* _EXERCISE PROMPT_
Copy out the entries exactly. Print them in full.

---

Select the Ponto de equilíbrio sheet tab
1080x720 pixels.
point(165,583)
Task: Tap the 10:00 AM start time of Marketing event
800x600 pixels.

---

* _SOLVED EXERCISE_
Select the Ponto de equilíbrio sheet tab
1080x720 pixels.
point(165,583)
Task: Tap the 10:00 AM start time of Marketing event
800x600 pixels.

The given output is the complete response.